Independent director since March 2024 with deep insurance regulatory and corporate governance expertise; joined recently and is exempt from the TSR trigger, and no other governance concerns apply.
First-time nominee with over three decades of specialty insurance executive leadership including as CEO of AXIS Insurance; highly relevant industry experience and no concerns apply given this is his initial nomination.

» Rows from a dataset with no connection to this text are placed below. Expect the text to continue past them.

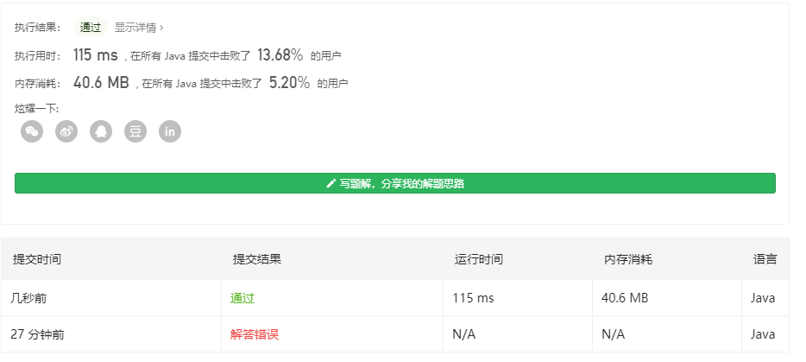Open the 通过 submission result link

(x=242, y=298)
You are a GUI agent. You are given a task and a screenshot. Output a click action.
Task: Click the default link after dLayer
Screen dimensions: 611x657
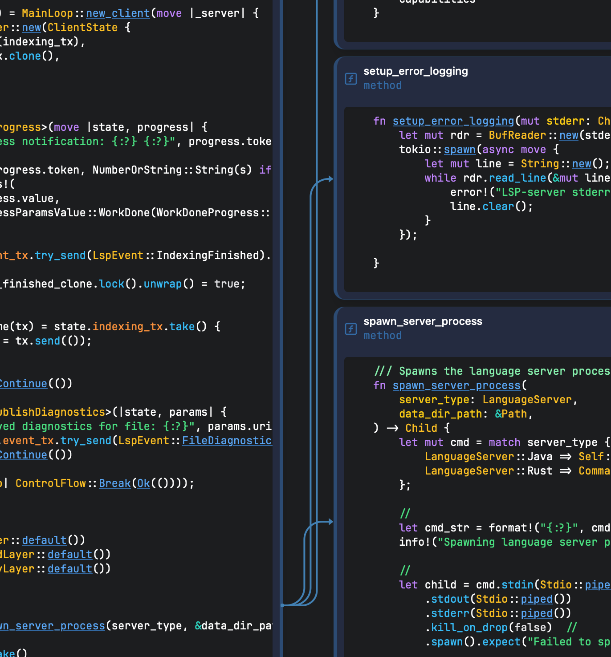(x=70, y=555)
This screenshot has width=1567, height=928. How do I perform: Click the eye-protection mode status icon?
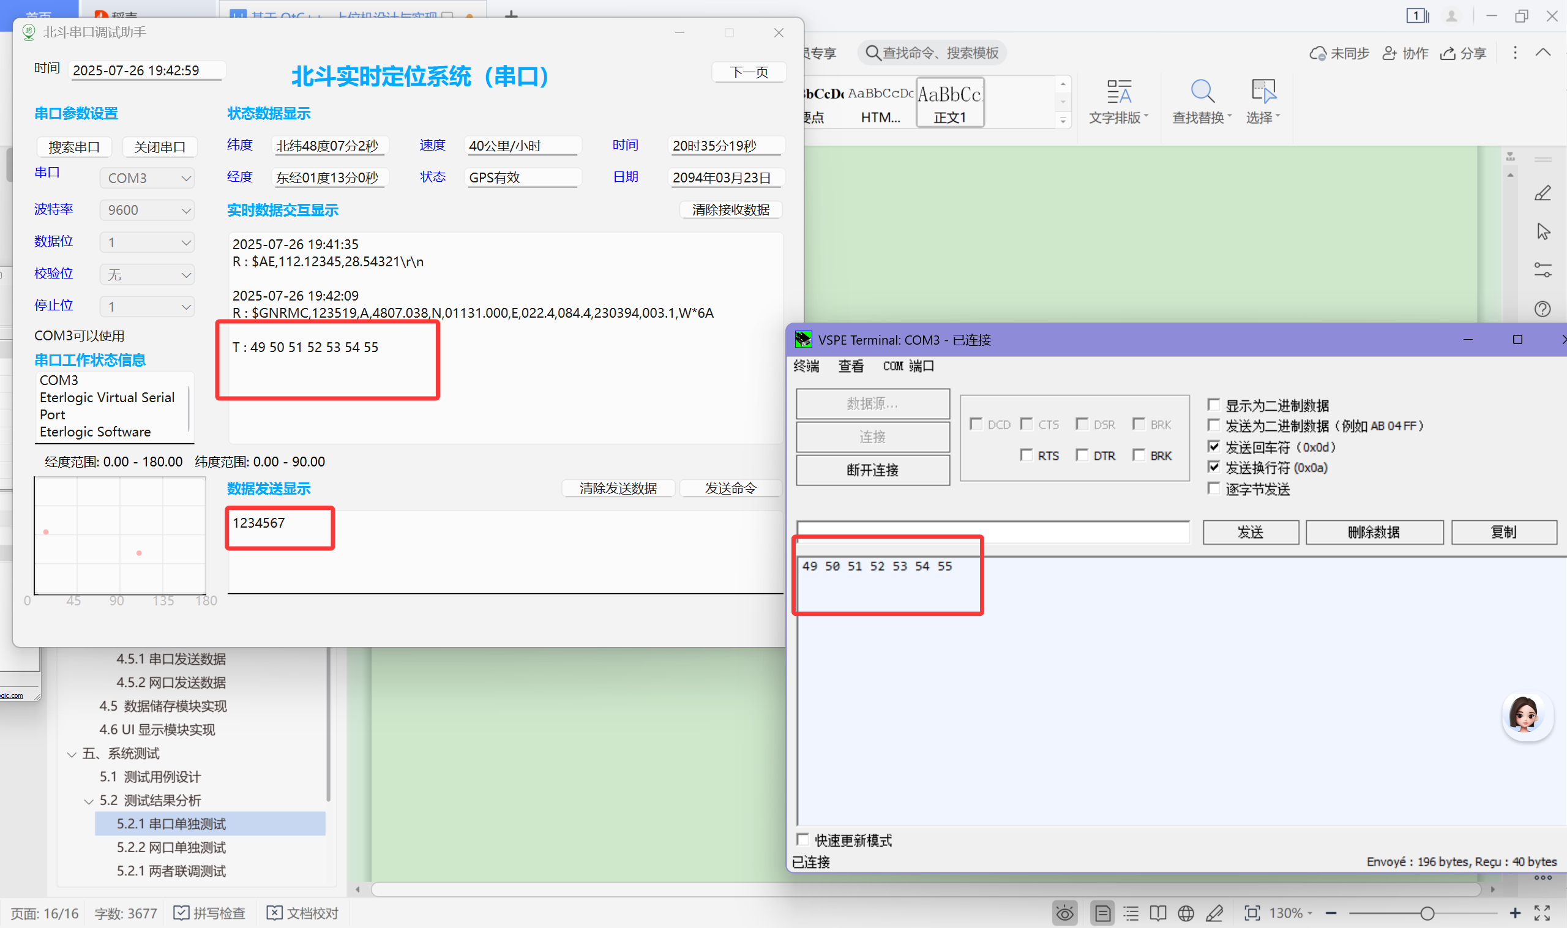pos(1064,914)
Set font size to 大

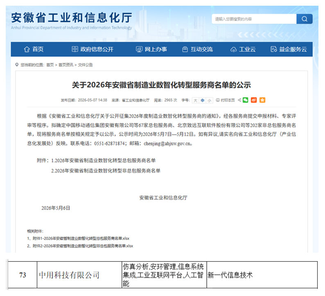pos(195,100)
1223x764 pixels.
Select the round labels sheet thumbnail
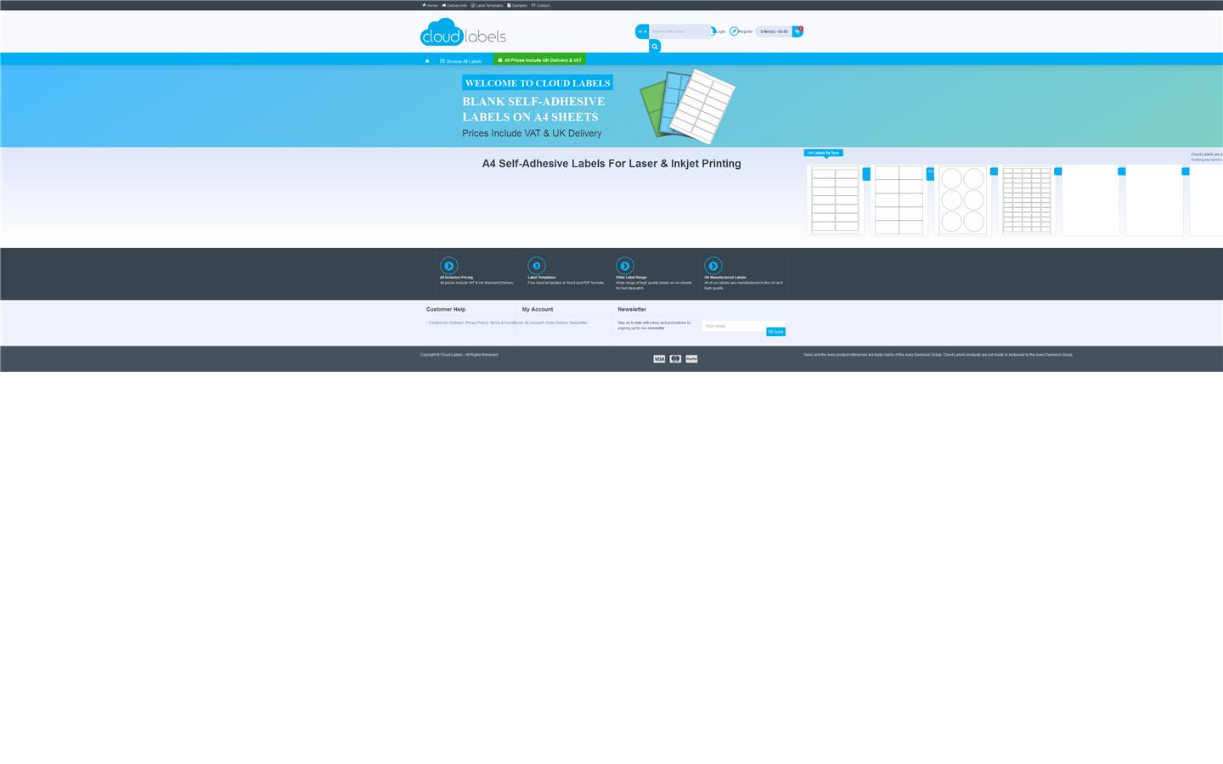pyautogui.click(x=962, y=199)
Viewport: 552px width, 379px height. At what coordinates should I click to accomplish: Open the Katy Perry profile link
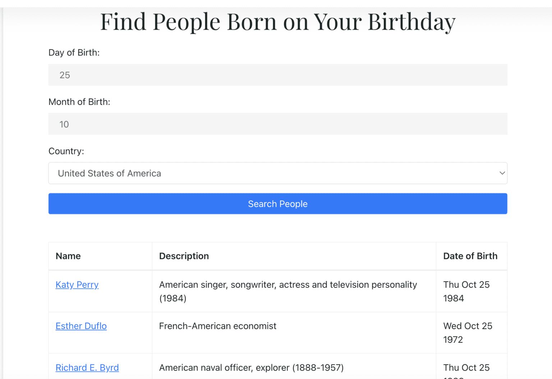(x=77, y=285)
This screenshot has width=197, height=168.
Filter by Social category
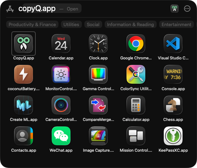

All 11 Class B director nominees receive a FOR vote. The company's 3-year total shareholder return of +110.2% outperforms the disclosed compensation peer group median of +51.4% by +58.8 percentage points, which is below the 65pp trigger threshold that applies when absolute TSR is strongly positive (above +20%). No TSR underperformance trigger fires for any director. Several newer directors are additionally protected by the 24-month new-director exemption. All directors have relevant qualifications, the board discloses a skills matrix, audit committee members have demonstrated financial expertise, no overboarding issues are identified, and all directors attended at least 75% of meetings.
Say on Pay
✓ FORCEO
Giuseppina Pina Albo
Total Comp
$8,976,000
Prior Support
99.99%%
The CEO's total compensation of $8,976,000 is consistent with benchmarks for a CEO at a specialty insurance and reinsurance company of Hamilton's $2.9 billion market cap size, and no individual executive threshold concerns are identified. The pay mix is heavily performance-oriented — the majority of total compensation is variable, consisting of an annual cash bonus tied to measurable financial and operational goals (combined ratio, strategic growth, technology, and talent) and long-term equity awards split between performance stock awards (vesting based on 3-year return on equity and book value per share growth) and time-based restricted stock units, satisfying the policy requirement that at least 50-60% of pay be variable. Pay-for-performance alignment is strong: the company's 3-year total shareholder return of +110.2% significantly outperforms the peer group median of +51.4%, the prior say-on-pay vote received over 99.99% shareholder support, and the company maintains a robust clawback policy and meaningful share ownership guidelines.
Auditor Ratification
✓ FORAuditor
Ernst & Young Ltd.
Tenure
N/A
Audit Fees
$5,322,000
Non-Audit Fees
$581,000
Non-audit fees (audit-related fees of $290,000 plus tax fees of $291,000 = $581,000) represent approximately 10.9% of audit fees ($5,322,000), well below the 50% threshold that would raise independence concerns. EY's tenure is not disclosed in the proxy, so the tenure trigger cannot fire — the policy requires confirmed data to apply that rule. No material financial restatements are disclosed, and EY is a Big 4 firm appropriate for a $2.9 billion market cap company.
Overall Assessment
The 2026 Hamilton Insurance Group annual meeting ballot contains three standard proposals: election of 11 Class B directors, a say-on-pay advisory vote on 2025 executive compensation, and ratification of Ernst & Young as auditor. All three proposals receive a FOR vote determination — the company's stock has delivered exceptional returns (+110.2% over three years, well ahead of its peer group), the compensation program is heavily performance-based with strong shareholder alignment, and the auditor fee structure raises no independence concerns.